Tassie giggled, and Eve sighed inwardly. There was nothing left to say—no argument she could come up with—and when she reluctantly took the phone Kate beamed.

‘That’s settled, then,’ the midwife said as Eve made her call then handed back the phone to Tom. ‘Tom, Eve can show you how to get to The Smugglers’ Inn if you’ve forgotten where it is, and…’ She stopped in mid-sentence as a dull, metallic thud suddenly split the air followed by the sound of breaking glass. ‘What the…?’

‘Sounds like someone’s just backed into something,’ Tom observed.

‘And no prizes for guessing who the “someone” is.’ Kate groaned as Lauren clambered out of her car, her hand pressed to her mouth.

‘Oh, come on, be fair, Kate,’ Eve protested. ‘The cars are parked really close to one another. Whose car did she hit?’

Kate frowned. ‘Don’t know. It’s a metallic blue Range Rover, not from around here by its number plate, so my guess is it belongs to some flash holidaymaker.’

Tom cleared his throat. ‘I’m afraid I’m the flash holidaymaker, so who is the “she” who has just reversed into my car?’

Kate looked uncomfortably at Eve, and Eve bit her lip.

‘Lauren.
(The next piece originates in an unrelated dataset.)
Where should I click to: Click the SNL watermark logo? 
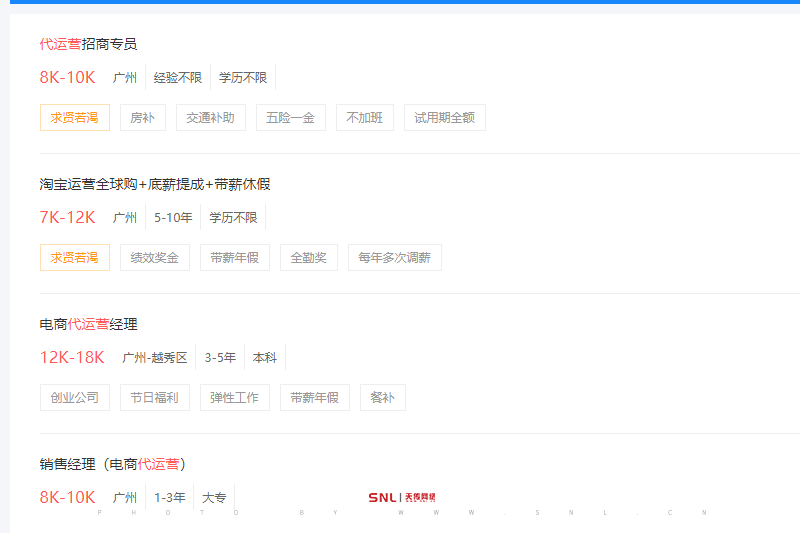(401, 497)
She’s our practice physiotherapist, and a really lovely woman, but quite dreadfully accident prone.’

And currently absolutely mortified, Eve thought as Lauren hurried towards them, her cheeks scarlet, her eyes worried.
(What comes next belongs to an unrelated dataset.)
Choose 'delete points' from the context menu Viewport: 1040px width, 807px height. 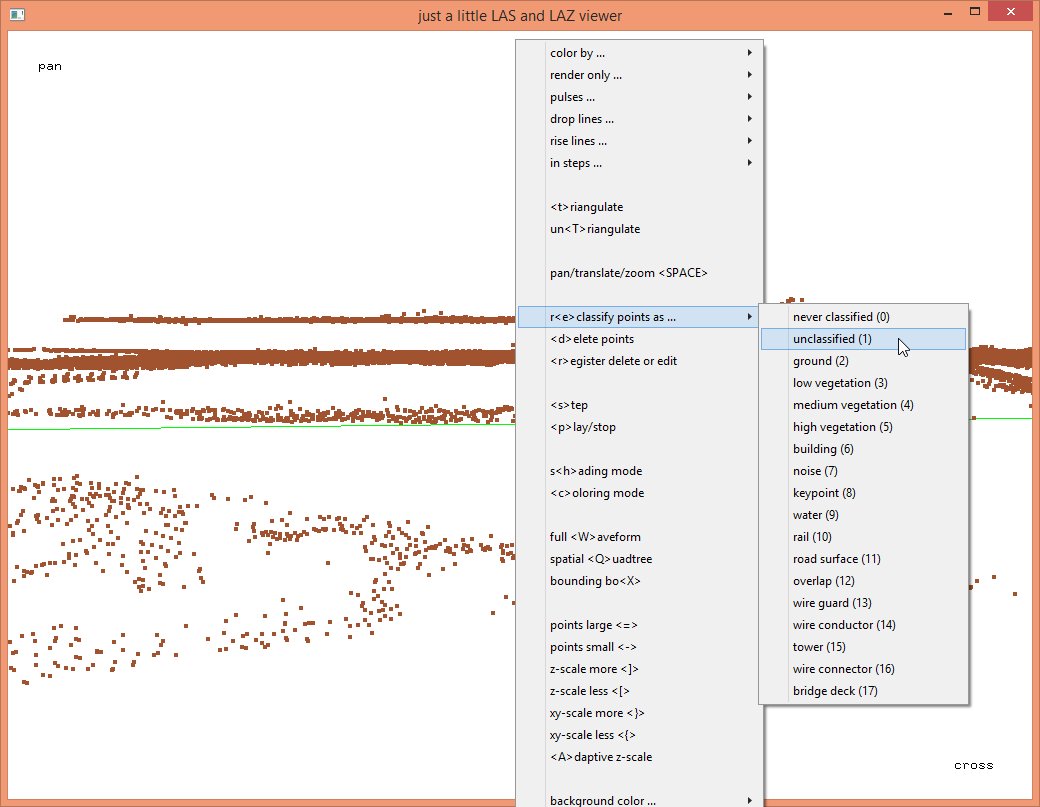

‘I was certain I had enough space to reverse,’ she exclaimed, ‘absolutely certain, but…Does anyone know who owns the blue Range Rover?’

‘Tom does,’ Eve replied. ‘Tom, this is Lauren Nightingale.’

‘Not Florence?’ he said, and Eve rolled her eyes.

‘Tom, Lauren must have heard that joke about a million times.’

‘A million and one now, actually,’ Lauren said, ‘but that’s not the point. I’m so sorry about your car—’

‘From the looks of it, your Renault’s come off worse,’ Tom interrupted, gazing critically at his car, then at Lauren’s. ‘You’ve scraped quite a bit of paintwork off your tail, whereas you’ve only broken my indicator light cover.’

‘Which I will pay for,’ Lauren insisted, digging into her bag. ‘I have my insurance certificate in here—’

‘Look, how about I simply send you the bill for the repair, and we don’t involve our insurance companies at all?’ Tom suggested. ‘That way you won’t lose your no-claims bonus.’

‘Are you sure?’ Lauren said uncertainly, and, when Tom nodded, she extracted a notebook and a pen from her bag. ‘You’ll need my address for the bill. It’s Gatehouse Cottage. That’s—’

‘The cottage at the bottom of the drive that leads to the Manor House.’ Tom smiled when the physiotherapist looked at him in surprise. ‘I was born in Penhally, lived here for the first twenty-four years of my life, so I know where everything is.’

‘Where are you staying so I can contact you?’ Lauren asked.

‘The Anchor Hotel,’ Tom replied, taking the notebook and pen from Lauren, ‘but I won’t be there long so you’d better have my London address.’

His London address. So he didn’t live in the States any more, Eve thought as she watched him scribble in Lauren’s notebook, and he wasn’t going to be staying in The Anchor for long, but did that mean he was moving back into his old home in Penhally, or what?